New research conducted by the BBC has revealed the devastating impact endometriosis is having on women’s lives – including their education, career, sex life, and mental health, with around half stating they have experienced suicidal thoughts.
More than 13,500 women took part in what has been hailed as one of the largest studies of its kind.
Of those who took part, most said it had impacted on their education, with most relying on prescription painkillers each month, and around half said they’d had suicidal thoughts.
Emma Cox, CEO of charity Endometriosis UK said the research was ‘shocking’
She said: “This shocking new research is a stark reminder that both society and the NHS need to wake up and accept that endometriosis is a chronic condition that cannot be brushed under the carpet.
“Endometriosis affects over 1.5 million women in the UK and the impact it can have on all aspects of a person’s life – both physically and mentally – must be recognised. Currently the diagnosis time for endometriosis is an unacceptable seven and a half years on average; this must come down.”
“The potentially devastating impact this condition can have on people’s physical and mental health cannot be overstated. Without investment in research, a reduction in diagnosis time and better access to pain management, women will continue to face huge barriers in accessing the right treatment at the right time.”
Minister for Women’s Health Caroline Dinenage urged clinicians to help in raising awareness of the debilitating condition
She said: “Awareness of endometriosis and other painful and debilitating menstrual conditions is increasing – but there is still a long way to go.”
“I urge clinicians to play their part in breaking down the ongoing stigma around endometriosis by ensuring they follow NICE guidelines and encourage employers to rise to the challenge by creating supportive and flexible ways to help those living with these conditions.”
Centre for Mental Health Chief Executive Sarah Hughes added: “Having a physical illness significantly increases our chances of having poor mental health. Living in constant pain and struggling with daily life, with relationships, with conception and with work add to the burden for women living with endometriosis. These figures are a stark reminder that physical and mental health are not felt separately, yet health services still too often cannot deal with them both at the same time.
“Women living with endometriosis deserve support for their mental health as well as for the condition itself and its many effects on a woman’s life.
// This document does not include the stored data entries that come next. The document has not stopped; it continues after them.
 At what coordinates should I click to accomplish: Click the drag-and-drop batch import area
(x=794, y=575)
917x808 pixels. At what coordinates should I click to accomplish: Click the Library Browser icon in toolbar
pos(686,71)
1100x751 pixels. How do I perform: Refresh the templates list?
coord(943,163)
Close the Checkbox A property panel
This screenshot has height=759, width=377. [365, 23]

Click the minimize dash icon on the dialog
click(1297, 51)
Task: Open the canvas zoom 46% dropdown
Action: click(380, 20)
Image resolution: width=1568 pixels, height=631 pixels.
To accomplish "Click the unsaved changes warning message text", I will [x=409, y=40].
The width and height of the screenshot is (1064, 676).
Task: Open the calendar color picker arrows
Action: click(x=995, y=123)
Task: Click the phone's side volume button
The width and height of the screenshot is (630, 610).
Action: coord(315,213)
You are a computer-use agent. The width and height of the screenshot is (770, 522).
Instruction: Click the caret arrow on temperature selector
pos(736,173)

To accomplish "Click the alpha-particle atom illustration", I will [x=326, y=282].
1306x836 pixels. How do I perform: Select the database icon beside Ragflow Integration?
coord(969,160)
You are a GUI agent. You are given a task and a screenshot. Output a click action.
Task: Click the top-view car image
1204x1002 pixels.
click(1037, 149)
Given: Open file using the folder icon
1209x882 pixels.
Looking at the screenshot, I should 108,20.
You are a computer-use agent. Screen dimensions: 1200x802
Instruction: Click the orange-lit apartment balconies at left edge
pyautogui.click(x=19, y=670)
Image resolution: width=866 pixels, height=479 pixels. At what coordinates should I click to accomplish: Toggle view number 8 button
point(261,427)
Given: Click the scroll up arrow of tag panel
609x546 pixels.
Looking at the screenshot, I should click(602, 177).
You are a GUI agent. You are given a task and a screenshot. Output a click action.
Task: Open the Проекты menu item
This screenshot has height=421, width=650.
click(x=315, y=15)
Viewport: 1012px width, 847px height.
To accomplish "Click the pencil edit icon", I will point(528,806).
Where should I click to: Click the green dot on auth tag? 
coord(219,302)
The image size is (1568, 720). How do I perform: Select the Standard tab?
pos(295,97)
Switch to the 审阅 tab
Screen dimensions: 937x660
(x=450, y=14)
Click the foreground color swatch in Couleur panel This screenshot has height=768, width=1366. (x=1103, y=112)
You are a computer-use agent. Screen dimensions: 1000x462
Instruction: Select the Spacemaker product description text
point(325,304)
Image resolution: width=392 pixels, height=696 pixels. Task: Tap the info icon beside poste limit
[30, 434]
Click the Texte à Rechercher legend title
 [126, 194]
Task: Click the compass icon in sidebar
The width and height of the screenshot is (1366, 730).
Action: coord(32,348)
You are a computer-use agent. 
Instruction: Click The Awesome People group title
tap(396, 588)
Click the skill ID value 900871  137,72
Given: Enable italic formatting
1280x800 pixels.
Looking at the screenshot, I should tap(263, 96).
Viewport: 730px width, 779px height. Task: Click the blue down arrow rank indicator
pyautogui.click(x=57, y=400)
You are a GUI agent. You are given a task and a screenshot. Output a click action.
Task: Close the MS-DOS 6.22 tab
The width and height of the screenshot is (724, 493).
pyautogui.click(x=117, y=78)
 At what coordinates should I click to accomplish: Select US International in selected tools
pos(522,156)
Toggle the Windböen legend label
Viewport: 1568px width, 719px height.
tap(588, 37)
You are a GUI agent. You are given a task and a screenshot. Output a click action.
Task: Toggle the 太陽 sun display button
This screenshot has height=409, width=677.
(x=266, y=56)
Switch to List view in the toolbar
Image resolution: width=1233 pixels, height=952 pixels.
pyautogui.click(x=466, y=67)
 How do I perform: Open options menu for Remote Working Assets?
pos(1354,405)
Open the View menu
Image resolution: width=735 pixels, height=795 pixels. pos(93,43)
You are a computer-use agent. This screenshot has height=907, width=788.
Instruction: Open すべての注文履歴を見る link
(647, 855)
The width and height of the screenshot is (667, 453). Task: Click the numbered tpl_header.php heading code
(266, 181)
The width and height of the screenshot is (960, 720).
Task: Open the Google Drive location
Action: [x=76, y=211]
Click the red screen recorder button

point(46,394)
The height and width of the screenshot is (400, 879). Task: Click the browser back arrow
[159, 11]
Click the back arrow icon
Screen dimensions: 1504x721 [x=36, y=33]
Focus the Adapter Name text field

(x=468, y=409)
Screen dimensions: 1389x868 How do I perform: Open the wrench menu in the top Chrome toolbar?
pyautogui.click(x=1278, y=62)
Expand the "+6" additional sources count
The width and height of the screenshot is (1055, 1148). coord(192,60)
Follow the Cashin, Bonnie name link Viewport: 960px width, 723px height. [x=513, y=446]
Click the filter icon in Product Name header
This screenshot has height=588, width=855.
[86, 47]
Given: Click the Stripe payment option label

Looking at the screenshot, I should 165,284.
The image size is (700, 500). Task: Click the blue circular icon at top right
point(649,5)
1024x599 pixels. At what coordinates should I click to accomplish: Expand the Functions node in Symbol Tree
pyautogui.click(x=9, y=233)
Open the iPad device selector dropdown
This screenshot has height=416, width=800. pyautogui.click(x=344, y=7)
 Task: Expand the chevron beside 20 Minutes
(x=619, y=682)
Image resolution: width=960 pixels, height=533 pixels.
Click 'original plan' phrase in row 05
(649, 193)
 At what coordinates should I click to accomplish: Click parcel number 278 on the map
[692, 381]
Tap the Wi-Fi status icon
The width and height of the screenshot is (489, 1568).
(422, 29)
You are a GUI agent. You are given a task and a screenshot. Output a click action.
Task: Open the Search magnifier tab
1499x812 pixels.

Health services need to wake up to the hidden and unspoken emotional pain too many women experience without the help they need to manage such a poorly understood and distressing condition.”
Endometriosis UK is calling on the Government to face up to the reality that failing those with endometriosis impacts significantly on the economy, costing the UK £8.2bn a year in treatment, loss of work and healthcare costs, as well as with the significant impact on the individual’s physical and mental health.
The All Party Parliamentary Group(APPG) on Endometriosis has already committed to launching an inquiry into endometriosis which will follow the BBC’s research
Sir David Amess, chairman of the APPG on Endometriosis added: “The APPG is committed to raising awareness of this condition and representing the interests of people who live with it. We will therefore be launching an inquiry in the near future to hear from patients and healthcare professionals about their first-hand experiences, before making recommendations to the Government. It is essential that women with endometriosis are given the right support at the right time.”